A major benefit of having automated data pipelines is that your business can analyze data and leverage business intelligence without unnecessary delays.

How to Connect BI Tools to Your Data Warehouse

Once you have the core infrastructure in place for consolidated all your data in a data warehouse, the next step is to connect your data to the BI tool(s) that you will use. As with data pipelines, this can be achieved in two ways: either through prebuilt third-party connectors or through a custom solution. We break down each of these methods below:

  • Third-party connectors: This involves making use of off-the-shelf connectors that seamlessly integrate your data warehouse with a BI tool. Most data warehouse automation tools, such as Astera DW Builder, come with a variety of BI connectors that you can plug and play.
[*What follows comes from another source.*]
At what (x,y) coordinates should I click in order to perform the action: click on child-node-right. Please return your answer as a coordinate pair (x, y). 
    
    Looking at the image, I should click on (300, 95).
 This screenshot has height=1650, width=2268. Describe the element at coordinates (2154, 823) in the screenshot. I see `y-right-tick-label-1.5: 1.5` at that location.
The advantage of this method is that you need to spend zero time to figure out how to connect your data warehouse with your BI tool, and instead can focus on actually analyzing and interpreting your data.
  • Custom solution: A custom solution may involve writing code to push data from your data warehouse to a BI tool, or it may involve dumping data into an Excel or CSV file that is then imported into a BI tool for analysis. The disadvantage of this method is that it is much more time-consuming and complex than using a well-tested, prebuilt connector from a third-party provider.

Other key benefits of using third-party connectors include:

  • Performance: Prebuilt connectors are built with scalability in mind and they can easily process and load millions of records of data without long loading times. On the other hand, if you are writing a custom solution, you will run into scaling problems as and when the volume of data increases leading to unwanted delays and long processing times.
  • Compatibility with new versions: Let’s assume that the BI tool you use has a new version release that includes a ton of features that you would like to use. In the case of a custom solution, you will need to rewrite existing logic to ensure compatibility with the new version and features that are added which can be quite time-consuming. On the other hand, with a prebuilt connector, you don’t have to worry about compatibility issues since they are taken care of by the vendor/provider automatically under the hood.
  • Flexibility: Prebuilt connectors often provide a simple interface that you can use to define what data you want to access in your BI tool. This means that you have complete control over what fields you want to show/hide in your reports and dashboards. With custom solutions, this is often not the case since you need your IT team to manually add/remove any fields.

Conclusion

Gaining a deep understanding of business data and making the best use of such data in decision-making is essential for modern businesses. As the world moves away from traditional reporting to real-time, interactive dashboards, it is now critical for businesses to adopt and move towards BI tools.

By following the process, we have outlined in this blog post, you can bring together all your data in a data warehouse and connect it to the BI tool(s) of your choice to get started with self-service reporting.